Britain's HSBC firms up climate pledge after activist pressure
- To align fossil fuel lending with 1.5 degrees
- Will also reassess oil & gas, other policies
- ShareAction-led investors pull AGM resolution
LONDON, March 16 (Reuters) - Britain's HSBC (HSBA.L) toughened its climate commitments and pledged greater openness about its progress on Wednesday after pressure from activists who said they would now withdraw a resolution slated for its next shareholder meeting.
HSBC said it would cut financing to the fossil fuel industry in line with the goal of capping global warming at 1.5° Celsius above the pre-industrial average, and from next year it would publish details of how it is implementing its goals.
HSBC, which has come under intense investor pressure, also said it will publish wider sector-specific data on how its clients are cutting carbon emissions, as Europe's second biggest lender by assets steps up efforts.
A group of investors coordinated by responsible investment NGO ShareAction said that as a result they were withdrawing a resolution calling on HSBC to close loopholes in its policy.
"Today's commitments are an important step for HSBC that showcase the impact of shareholder engagement," said ShareAction Chief Executive Catherine Howarth, citing the fossil fuel financing and pledge to update the bank's fossil fuel policies.
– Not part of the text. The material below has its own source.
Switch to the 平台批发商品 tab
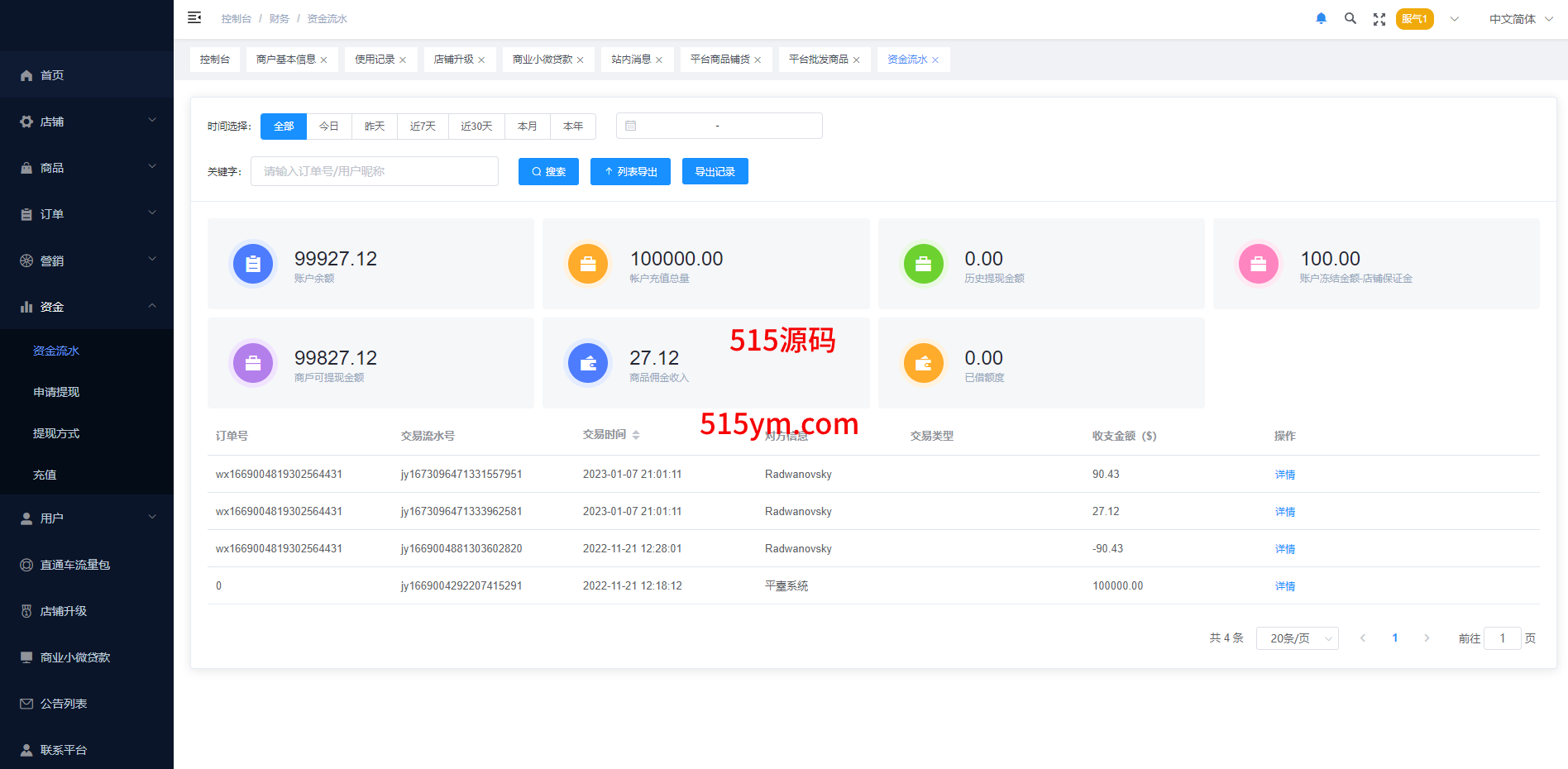 (x=818, y=60)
Scientists warn of irreparable damage if the world fails to hit its climate target and HSBC responded this year by saying it would assess all its policies to reflect best practice, including on oil and gas, the Arctic and the Amazon.
"As Europe's largest provider of financing to top oil and gas expanders, HSBC must act decisively," Howarth said.
HSBC said in February that it aimed to cut emissions associated with loans made to its oil and gas clients by 34% this decade, and would also set targets for its capital markets financing. read more
As part of the Climate Transition Plan to be published in 2023, HSBC would more closely link the targets to executive pay, the bank's sustainability chief Celine Herweijer told Reuters.